Rat PermQ: A permeability- and perfusion-based physiologically based pharmacokinetic model for improved prediction of drug concentration-time profiles in rat.

Abstract

A new rat permeability- and perfusion-limited physiologically based pharmacokinetic model, "rat PermQ," was developed with the goal of improving concentration-time (C-t) predictions of drugs. Similar to the previously published human PermQ, drugs can reversibly distribute between capillaries and interstitial fluid by fenestra or discontinuities in capillaries or by transcellular diffusion through endothelial cells. Drugs also can be partitioned into intracellular phospholipids and neutral lipids in the cytosol.
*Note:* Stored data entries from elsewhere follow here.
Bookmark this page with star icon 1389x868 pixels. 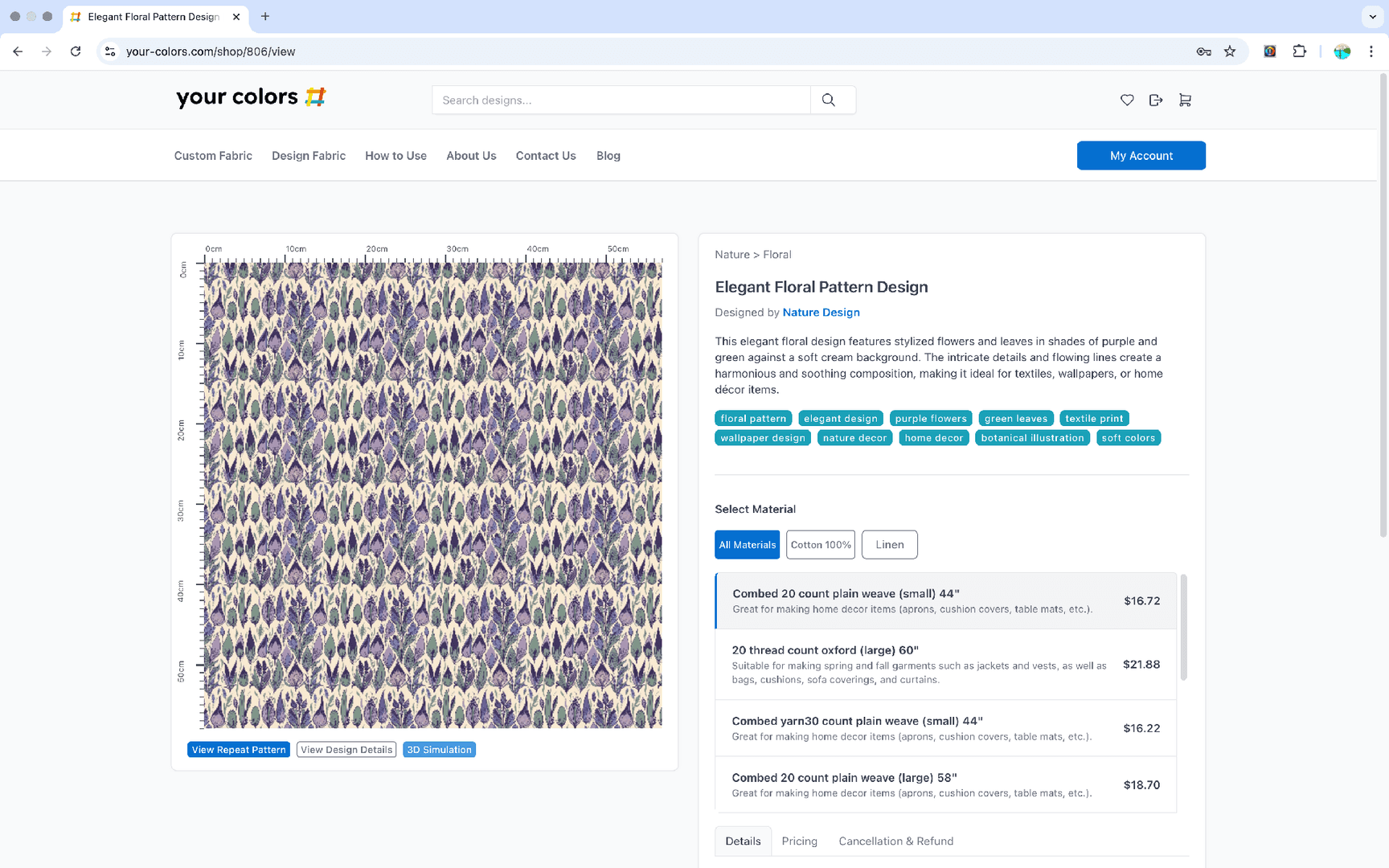pos(1230,51)
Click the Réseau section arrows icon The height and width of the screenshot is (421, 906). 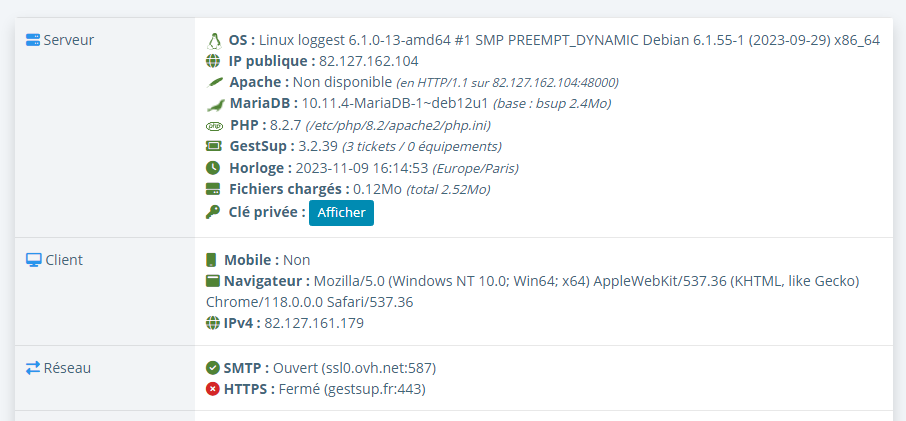point(33,368)
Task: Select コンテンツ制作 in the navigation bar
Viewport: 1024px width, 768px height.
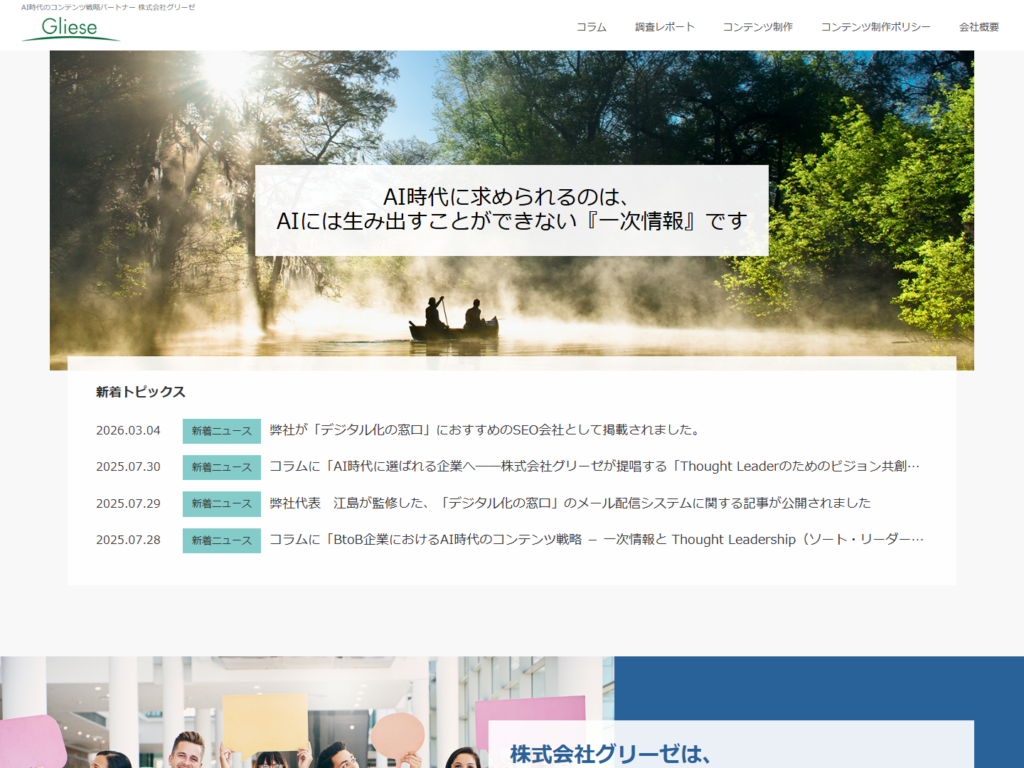Action: pos(757,27)
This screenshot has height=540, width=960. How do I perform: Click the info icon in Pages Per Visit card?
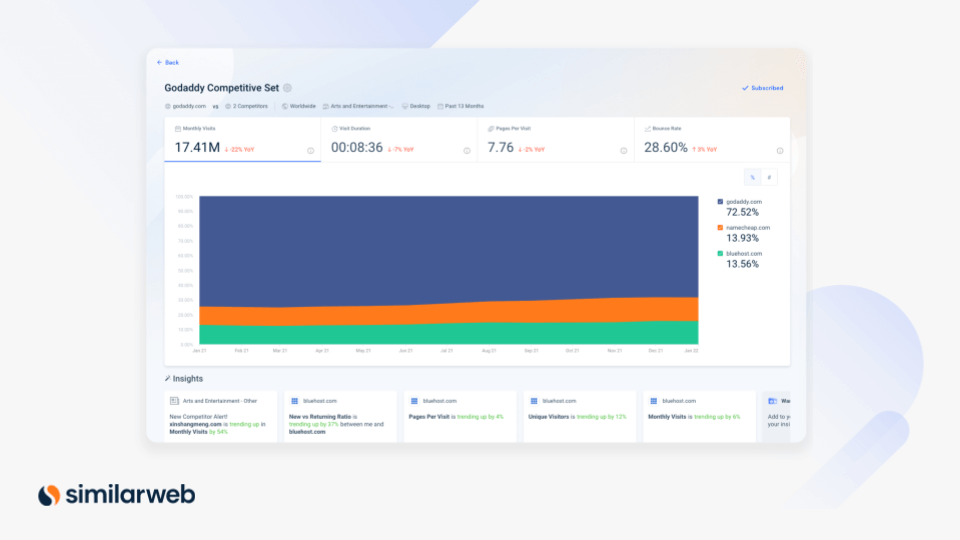pyautogui.click(x=623, y=151)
For acidic drugs, active uptake transport and an empirical protein binding correction factor were considered. A shallow distribution compartment was added for basic drugs to account for early distribution. In vitro and in vivo experimental inputs were collected in-house or from the literature. C-t profiles were predicted for 7 drugs (2 acidic, 2 neutral, and 3 basic) with 3 models: Rodgers and Rowland (RR), a perfusion-limited membrane-based model, and rat PermQ. Results indicate the importance of consistent, species-specific in vitro inputs. In general, rat PermQ predicted C-t profiles at least as well as the other models. For acidic drugs, rat PermQ predictions improved with incorporation of uptake transport and the empirical protein binding factor. For neutral drugs, RR predicted digoxin C-t profiles better compared with rat PermQ, while midazolam predictions with rat PermQ were improved with the use of in-house in vitro experimental inputs. Rat PermQ predicted C-t profiles for all 3 bases better than RR and perfusion-limited membrane-based model, and addition of a shallow compartment greatly improved the predictions. Rat and human PermQ allowed several hypotheses to be simulated for putative uptake mechanisms for atenolol and glyburide. SIGNIFICANCE STATEMENT: A new physiologically based pharmacokinetic framework, rat PermQ, was developed. This model predicted plasma concentration-time profiles of the tested drugs as well as or better than published physiologically based pharmacokinetic models. PermQ allowed several hypotheses to be simulated for uptake mechanisms in rats and humans. The work highlights the importance of accurate in vitro parameters such as drug plasma protein binding and blood-to-plasma ratio. The model can aid in testing new hypotheses to explain poorly understood observations in distribution and elimination of drugs.